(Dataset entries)
• • • •
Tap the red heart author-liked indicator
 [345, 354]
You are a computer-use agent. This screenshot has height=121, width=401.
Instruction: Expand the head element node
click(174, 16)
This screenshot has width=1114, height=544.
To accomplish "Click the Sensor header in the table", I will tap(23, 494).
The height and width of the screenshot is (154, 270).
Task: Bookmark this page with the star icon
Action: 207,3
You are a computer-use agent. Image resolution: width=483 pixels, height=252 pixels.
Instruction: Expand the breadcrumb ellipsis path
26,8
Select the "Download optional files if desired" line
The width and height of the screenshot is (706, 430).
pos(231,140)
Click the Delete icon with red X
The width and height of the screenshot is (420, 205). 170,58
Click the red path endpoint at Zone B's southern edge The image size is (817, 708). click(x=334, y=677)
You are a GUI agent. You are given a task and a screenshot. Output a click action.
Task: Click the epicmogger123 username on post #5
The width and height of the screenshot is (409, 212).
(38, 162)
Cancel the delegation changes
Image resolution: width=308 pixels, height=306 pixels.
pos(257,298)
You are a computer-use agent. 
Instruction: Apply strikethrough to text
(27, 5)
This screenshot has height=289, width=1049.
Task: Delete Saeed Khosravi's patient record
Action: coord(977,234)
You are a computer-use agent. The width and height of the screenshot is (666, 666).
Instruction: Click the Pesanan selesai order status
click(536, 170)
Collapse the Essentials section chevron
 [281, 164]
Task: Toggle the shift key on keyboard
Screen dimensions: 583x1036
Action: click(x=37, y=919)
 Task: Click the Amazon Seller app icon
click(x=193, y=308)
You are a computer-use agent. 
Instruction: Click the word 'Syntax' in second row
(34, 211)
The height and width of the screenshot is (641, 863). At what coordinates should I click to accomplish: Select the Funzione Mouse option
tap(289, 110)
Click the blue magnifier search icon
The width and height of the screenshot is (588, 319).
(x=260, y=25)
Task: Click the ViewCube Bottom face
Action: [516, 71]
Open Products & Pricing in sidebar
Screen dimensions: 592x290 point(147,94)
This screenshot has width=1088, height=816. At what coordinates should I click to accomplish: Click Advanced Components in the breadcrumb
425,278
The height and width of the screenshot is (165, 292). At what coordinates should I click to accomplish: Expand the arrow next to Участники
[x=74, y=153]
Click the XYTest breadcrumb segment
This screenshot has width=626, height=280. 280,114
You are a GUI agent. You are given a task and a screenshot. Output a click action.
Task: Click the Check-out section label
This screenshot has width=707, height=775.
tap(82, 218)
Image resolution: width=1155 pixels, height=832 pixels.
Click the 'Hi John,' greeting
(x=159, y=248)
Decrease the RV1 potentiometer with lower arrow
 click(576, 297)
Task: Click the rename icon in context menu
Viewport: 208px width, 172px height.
• • • •
- Your objective
All of the data is to be transcribed exactly as written.

- Solution to this task
Tap the red heart author-liked indicator
 [345, 354]
You are a computer-use agent. This screenshot has height=121, width=401.
Instruction: Expand the head element node
click(174, 16)
This screenshot has width=1114, height=544.
To accomplish "Click the Sensor header in the table", I will tap(23, 494).
The height and width of the screenshot is (154, 270).
Task: Bookmark this page with the star icon
Action: 207,3
You are a computer-use agent. Image resolution: width=483 pixels, height=252 pixels.
Instruction: Expand the breadcrumb ellipsis path
26,8
Select the "Download optional files if desired" line
The width and height of the screenshot is (706, 430).
pos(231,140)
Click the Delete icon with red X
The width and height of the screenshot is (420, 205). 170,58
Click the red path endpoint at Zone B's southern edge The image size is (817, 708). click(x=334, y=677)
You are a GUI agent. You are given a task and a screenshot. Output a click action.
Task: Click the epicmogger123 username on post #5
The width and height of the screenshot is (409, 212).
(38, 162)
Cancel the delegation changes
Image resolution: width=308 pixels, height=306 pixels.
pos(257,298)
You are a computer-use agent. 
Instruction: Apply strikethrough to text
(27, 5)
This screenshot has height=289, width=1049.
Task: Delete Saeed Khosravi's patient record
Action: coord(977,234)
You are a computer-use agent. The width and height of the screenshot is (666, 666).
Instruction: Click the Pesanan selesai order status
click(536, 170)
Collapse the Essentials section chevron
 [281, 164]
Task: Toggle the shift key on keyboard
Screen dimensions: 583x1036
Action: click(x=37, y=919)
 Task: Click the Amazon Seller app icon
click(x=193, y=308)
You are a computer-use agent. 
Instruction: Click the word 'Syntax' in second row
(34, 211)
The height and width of the screenshot is (641, 863). At what coordinates should I click to accomplish: Select the Funzione Mouse option
tap(289, 110)
Click the blue magnifier search icon
The width and height of the screenshot is (588, 319).
(x=260, y=25)
Task: Click the ViewCube Bottom face
Action: [516, 71]
Open Products & Pricing in sidebar
Screen dimensions: 592x290 point(147,94)
This screenshot has width=1088, height=816. At what coordinates should I click to accomplish: Click Advanced Components in the breadcrumb
425,278
The height and width of the screenshot is (165, 292). At what coordinates should I click to accomplish: Expand the arrow next to Участники
[x=74, y=153]
Click the XYTest breadcrumb segment
This screenshot has width=626, height=280. 280,114
You are a GUI agent. You are given a task and a screenshot. Output a click action.
Task: Click the Check-out section label
This screenshot has width=707, height=775.
tap(82, 218)
Image resolution: width=1155 pixels, height=832 pixels.
Click the 'Hi John,' greeting
(x=159, y=248)
Decrease the RV1 potentiometer with lower arrow
 click(576, 297)
Task: Click the rename icon in context menu
Viewport: 208px width, 172px height.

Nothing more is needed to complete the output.